Exercise goal =
Collect every row below that contains the word "Interactions" and copy each one. Case counts.

-- Begin Given records --

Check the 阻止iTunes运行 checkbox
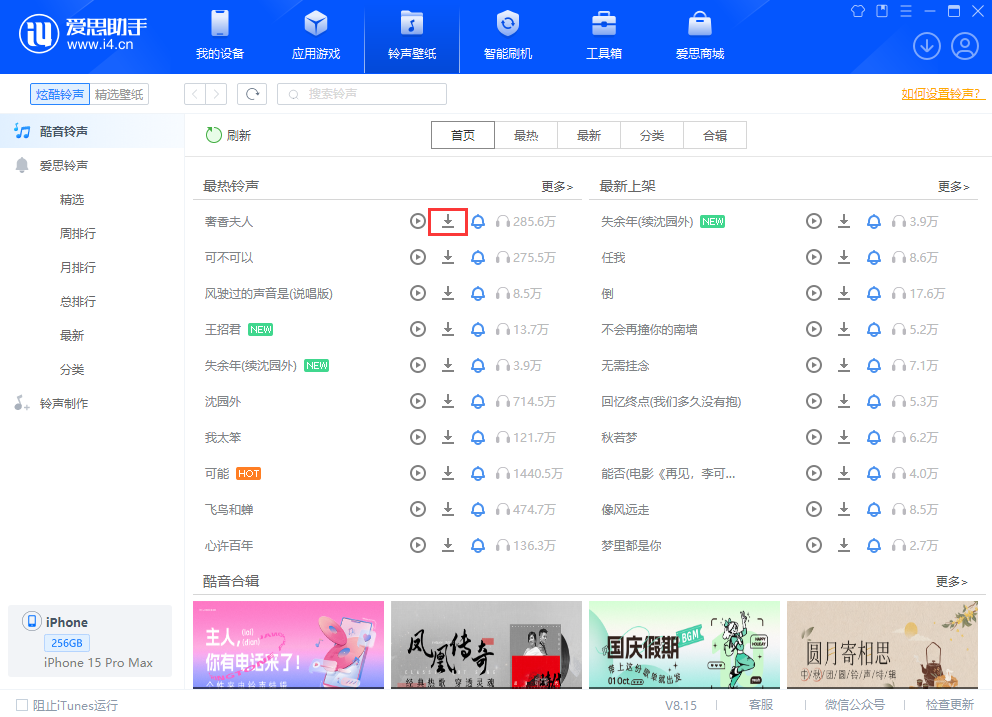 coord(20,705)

-- End Given records --
-- Begin Given records --

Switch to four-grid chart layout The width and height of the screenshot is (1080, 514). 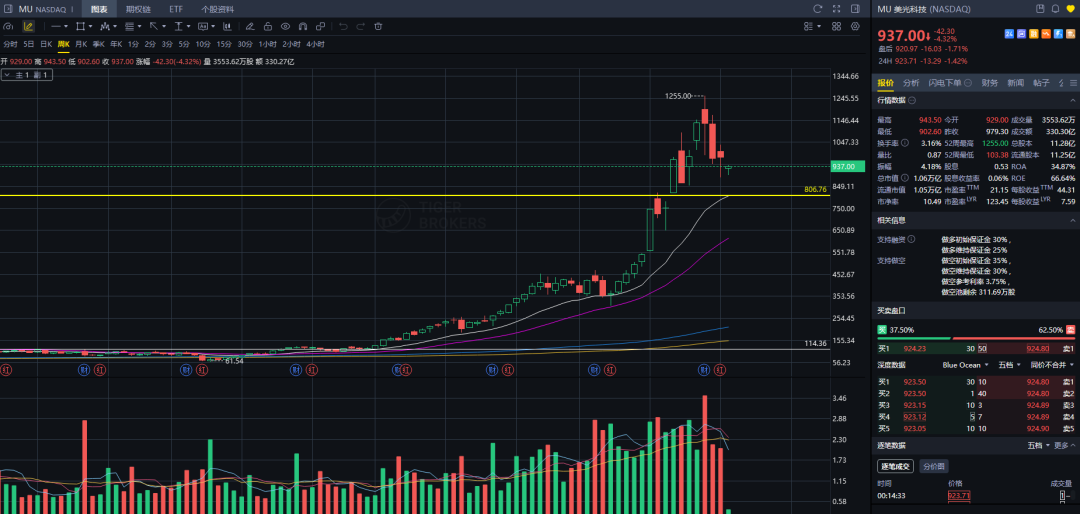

-- End Given records --
-- Begin Given records --

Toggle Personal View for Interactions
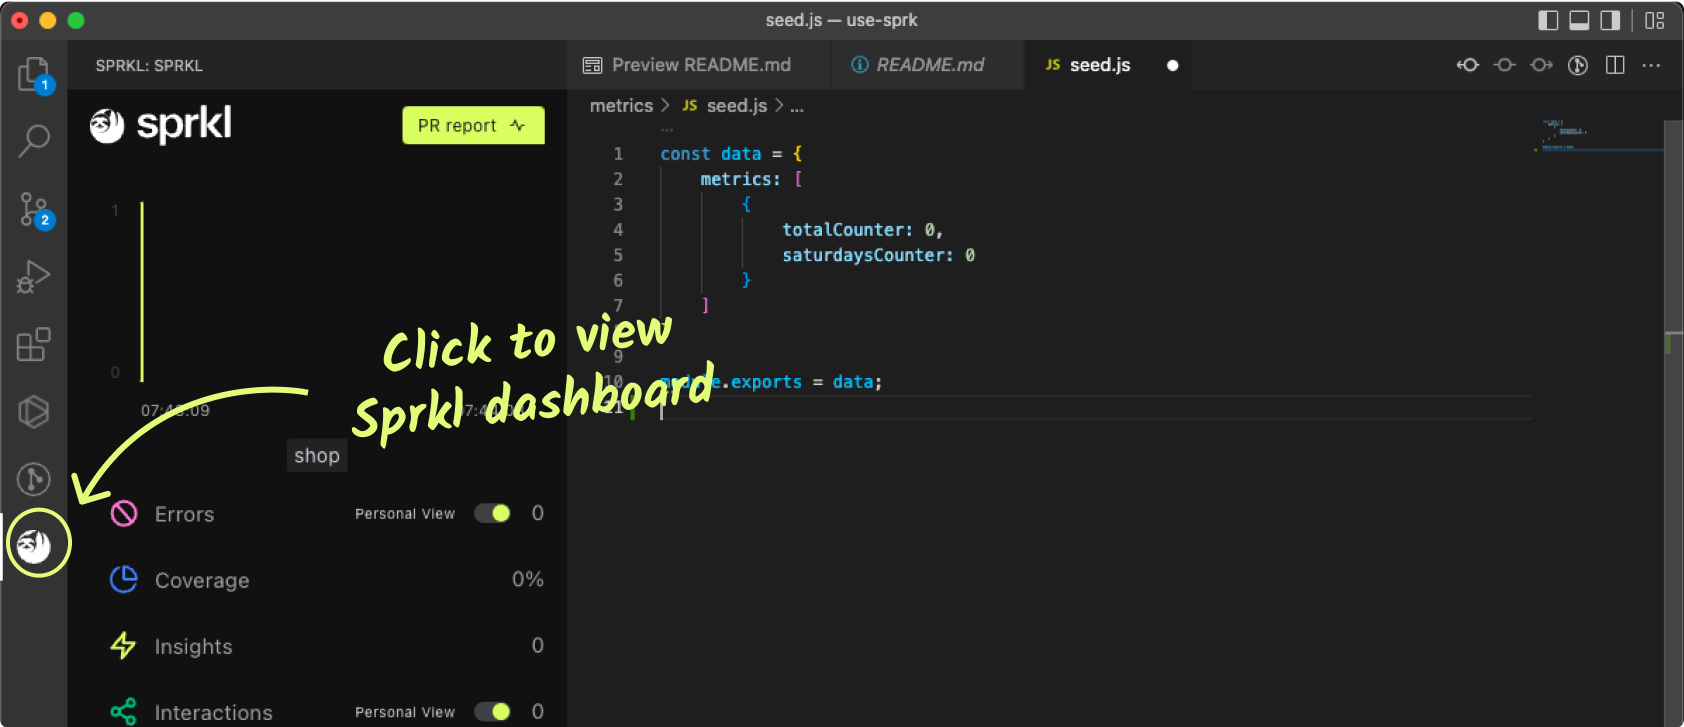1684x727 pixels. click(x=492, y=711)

-- End Given records --

Task answer =
Toggle Personal View for Interactions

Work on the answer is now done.